The Tyranny of Trying to Do It Perfectly

With holiday tasks to accomplish, work projects to be finished, and family obligations to be met, realize that something has got to give. Perhaps it's time for it to be your perfectionism.

Life is messy, so why do so many of us try to do things perfectly -- working relentlessly to perfect small, insignificant details because everything must be done flawlessly? When we do this, we aren't happy, we are hardly ever satisfied, and we are unable to recognize our own achievements or those of others. The outcomes of our work are exceptional, but at what price? Most likely, we are projecting problems that may or may not occur, instead of thinking about positive outcomes.

Even though perfectionism is a hard habit to break, try some of the ideas below:

Use positive mantras. Tell yourself as you are doing tasks that everything will get done, even if it is not done perfectly. And let that be okay.

Pause in between tasks. After finishing a task, take a break before going on to the next one. Acknowledge what you already have accomplished. It's likely that you will feel more fulfilled if you do this.
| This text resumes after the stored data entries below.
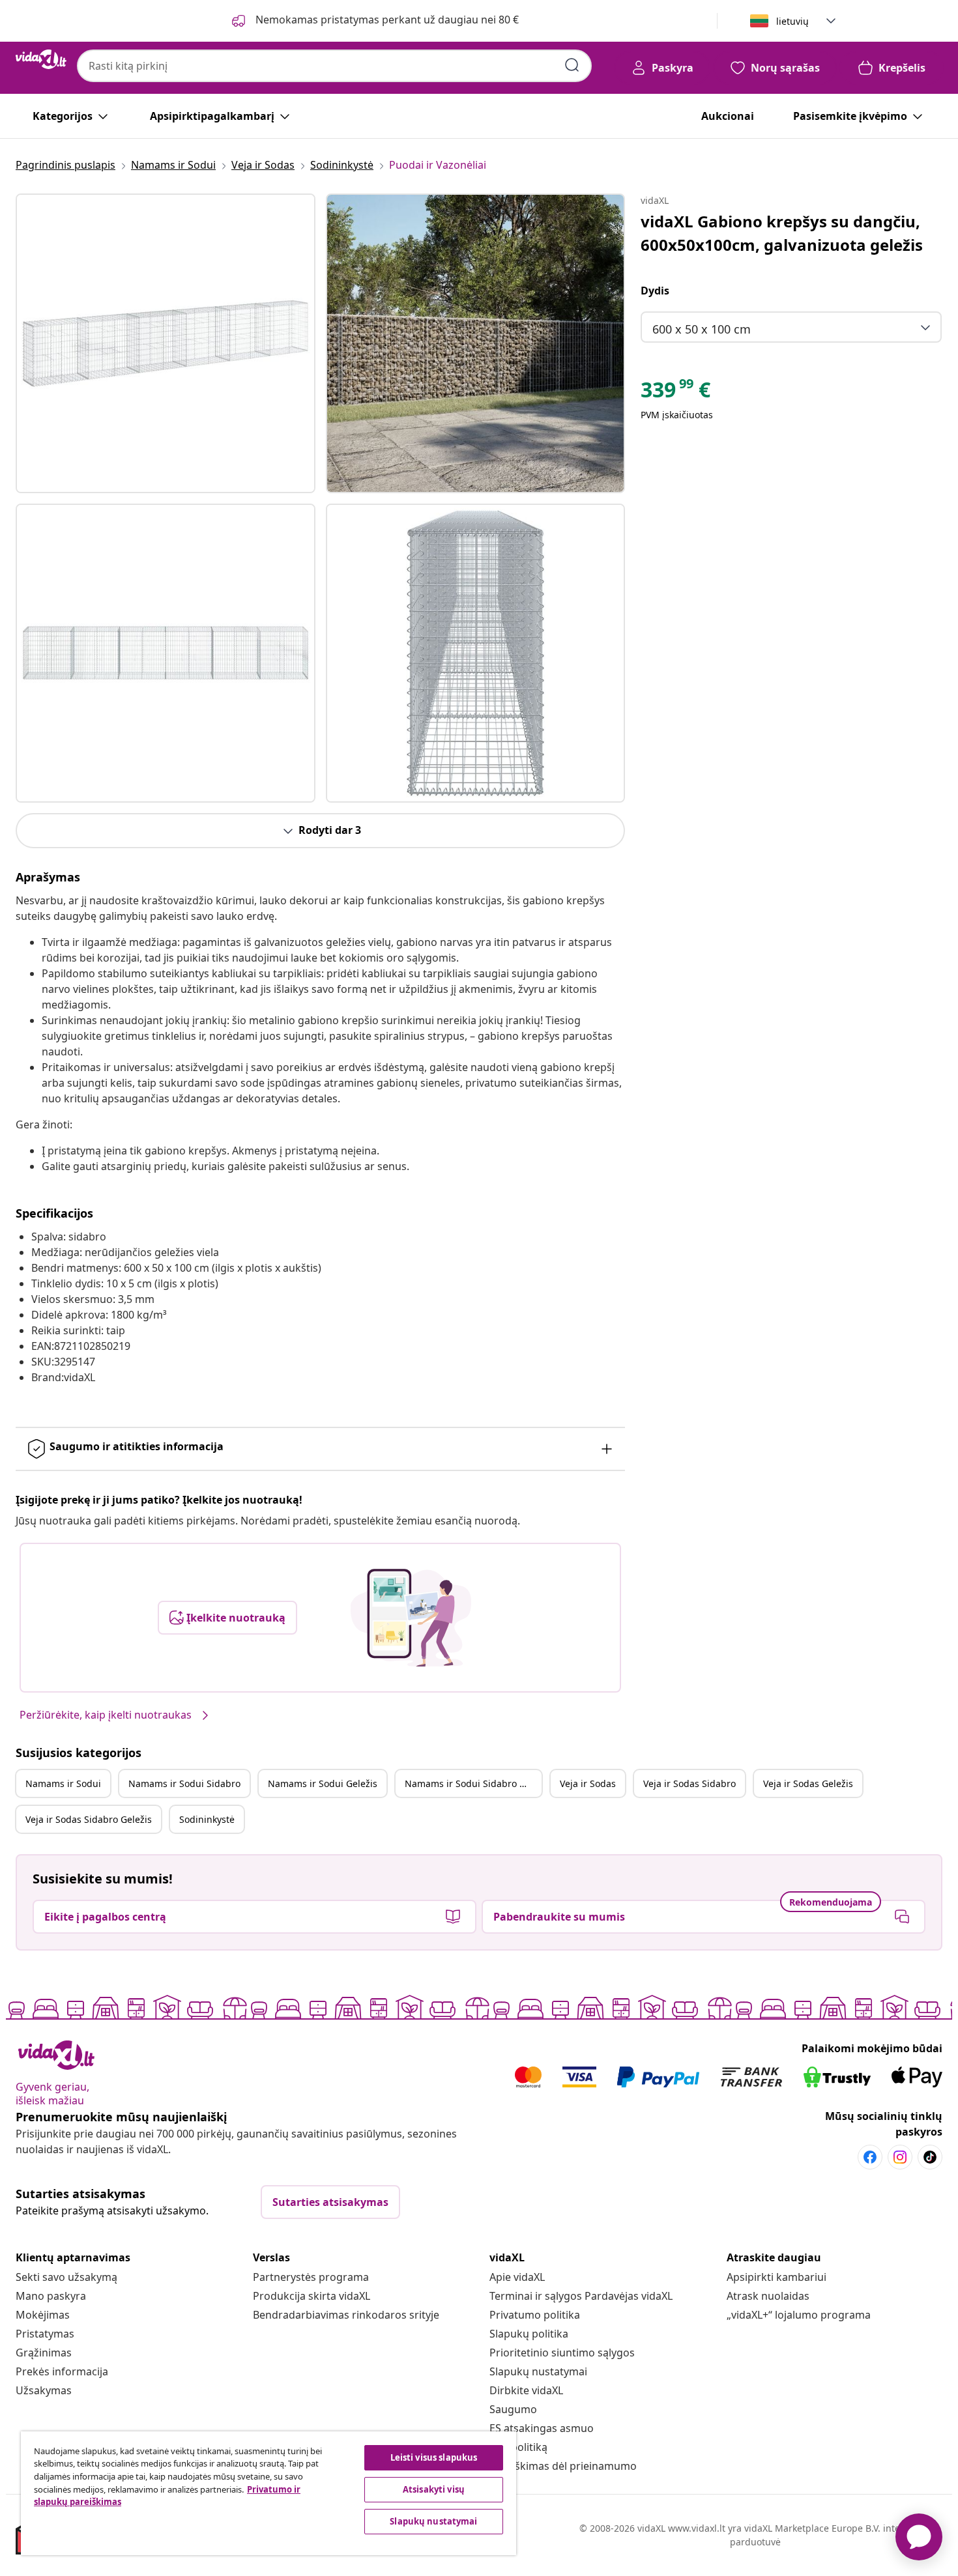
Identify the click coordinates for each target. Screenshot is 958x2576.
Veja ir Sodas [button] (588, 1783)
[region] (268, 2493)
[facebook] (870, 2157)
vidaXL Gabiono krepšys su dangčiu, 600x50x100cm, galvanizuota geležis (782, 232)
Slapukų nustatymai (538, 2371)
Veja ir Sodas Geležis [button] (808, 1783)
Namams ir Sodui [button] (63, 1783)
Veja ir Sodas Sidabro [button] (689, 1783)
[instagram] (900, 2157)
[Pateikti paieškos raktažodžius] (572, 65)
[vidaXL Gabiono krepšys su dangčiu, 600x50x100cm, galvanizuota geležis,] (165, 343)
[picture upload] (411, 1618)
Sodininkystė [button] (207, 1819)
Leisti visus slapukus (434, 2457)
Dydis (655, 290)
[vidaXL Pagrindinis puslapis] (41, 59)
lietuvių (792, 21)
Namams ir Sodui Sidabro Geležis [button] (473, 1783)
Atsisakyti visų (434, 2489)
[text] (675, 393)
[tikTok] (929, 2157)
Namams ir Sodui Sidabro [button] (184, 1783)
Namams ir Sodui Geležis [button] (322, 1783)
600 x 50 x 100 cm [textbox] (701, 329)
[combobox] (334, 66)
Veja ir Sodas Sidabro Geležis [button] (88, 1819)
Take bold moves. You are more capable than you think: Go for that promotion, meet one of the higher ups, take a calculated risk. Don't underestimate how much you have to offer.

Fear keeps you constricted. When you have something that you need to do exactly right, you can bet that fear has something to do with it. Fear of failing, fear of succeeding -- you pick which is appropriate for you.

What is the worst case scenario? Maybe you'll make a mistake, or it won't be done exactly right -- so what? You can learn from your mistakes and probably no one, but you, is keeping score.

Acknowledge yourself for stepping out of your comfort zone. Give yourself the credit you deserve. You have joined the ranks of the majority of people who are less than perfect.